CNet cites an example Cert offered while speaking at a conference on broadband connectivity in Washington on Tuesday. The article quotes Cert speculating on what he sees developing when the next-generation Internet, IPv6 , is universally adopted. “Wouldn’t it be great,” he suggested, “to order that bottle of champagne that James Bond is now opening simply by mousing over on the same screen where a movie is playing?”
Over the years, the Internet has become far more than Cert and his partner Kahn could have imagined. It was originally designed to allow researchers at academic institutions to share information and as a nuclear-war proof communications backbone for US national security. Just over a decade after it was opened for commercial use, the Internet is now the primary means of global communications and data transfer.
For Cert, the biggest change in the three decades he’s known the Internet is its exponential growth. The “avalanche of information that’s out there,” is, for the most part, accessible only through the use of search applications such as Google. “Having the world’s knowledge at your fingertips is amazing,” he said in the TechWeb interview. “The second [biggest] thing is the flexibility and richness of communications among people and between computers.”
It is difficult to imagine a wired world without the TCP/IP protocol. One of the many ways TCP/IP can be used is to create and connect micro-networks or grids of computers. Grid computing utilizes the power of multiple CPUs to create a networked super-computer. The [email protected] project is a popular early example of the power of grid-computing.

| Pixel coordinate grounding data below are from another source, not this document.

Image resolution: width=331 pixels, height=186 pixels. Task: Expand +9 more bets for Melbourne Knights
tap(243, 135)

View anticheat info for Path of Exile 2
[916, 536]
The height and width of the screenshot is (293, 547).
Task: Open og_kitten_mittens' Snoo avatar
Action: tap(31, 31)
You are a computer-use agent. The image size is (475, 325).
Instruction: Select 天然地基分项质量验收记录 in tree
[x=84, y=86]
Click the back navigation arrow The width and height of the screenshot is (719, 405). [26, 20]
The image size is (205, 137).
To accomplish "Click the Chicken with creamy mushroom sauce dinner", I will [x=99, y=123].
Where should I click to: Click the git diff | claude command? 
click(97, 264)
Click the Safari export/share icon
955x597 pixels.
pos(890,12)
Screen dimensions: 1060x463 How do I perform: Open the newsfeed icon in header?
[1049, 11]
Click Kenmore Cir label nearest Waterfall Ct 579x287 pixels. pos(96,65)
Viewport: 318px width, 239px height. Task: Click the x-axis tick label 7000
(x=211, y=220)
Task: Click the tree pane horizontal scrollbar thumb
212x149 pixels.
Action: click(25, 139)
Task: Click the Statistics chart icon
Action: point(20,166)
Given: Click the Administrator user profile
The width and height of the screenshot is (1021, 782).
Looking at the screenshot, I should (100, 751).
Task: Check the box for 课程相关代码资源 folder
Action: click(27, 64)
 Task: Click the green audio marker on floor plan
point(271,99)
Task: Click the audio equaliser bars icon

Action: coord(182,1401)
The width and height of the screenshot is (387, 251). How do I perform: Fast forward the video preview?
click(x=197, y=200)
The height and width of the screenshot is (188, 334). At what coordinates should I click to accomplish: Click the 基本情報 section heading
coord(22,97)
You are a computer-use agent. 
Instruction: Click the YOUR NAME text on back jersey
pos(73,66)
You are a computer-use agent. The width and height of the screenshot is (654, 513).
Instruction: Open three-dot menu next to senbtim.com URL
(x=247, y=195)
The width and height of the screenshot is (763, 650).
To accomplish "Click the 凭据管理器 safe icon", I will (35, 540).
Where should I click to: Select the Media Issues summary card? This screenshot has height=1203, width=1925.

Google currently uses grid-networks in its array of data centers but Cert hints at a larger Internet based grid-system. In the TechWeb article, he speaks of an evolving computational platform based on grid-computing and peer-to-peer interactions between systems. These comments will undoubtedly unleash more speculation on future plans to create a new form of online operating and storage system. It can also be seen as an indication of future Google-branded, Internet-based software, information, and entertainment platforms.
In the CNet article, Cerf mentions approaching movie makers to discuss the Internet as a distribution outlet. “Some are responding positively, but some legal departments are still having trouble swallowing the idea,” he said.
He also sees great value in local search providing what he calls “spacely” information. “I think what’s very clear, based on the excitement associated with Google Earth, is the exploitation of geographically indexed information is clearly ripe for more development,” he said. Google is currently seen as the leader in local search applications, being the first to merge local search and mapping for PC users and more importantly, for handheld devices.
In hiring Vint Cert, Google has acquired one of the most nimble IT minds on the planet. Even though he invented the basic routing protocols that allowed the commercial expansion of the Internet, he is still striving to understand exactly what it is he created. An evangelical urgency around the Internet’s development has always been associated with Cert whose career accomplishments include work with MCI and NASA. What makes him, quite literally, one in a billion, is the depth of knowledge and experience underpinning an articulate and reputably highly-personable scientist. Cert is an engineer, a lobbyist, and an industry pioneer. He is as significant as Thomas Edison, Frank Lloyd Wright, Tim Berners-Lee, and Bill Gates. His hiring is bound to spur Google and its competitors on to bigger and much more interesting things.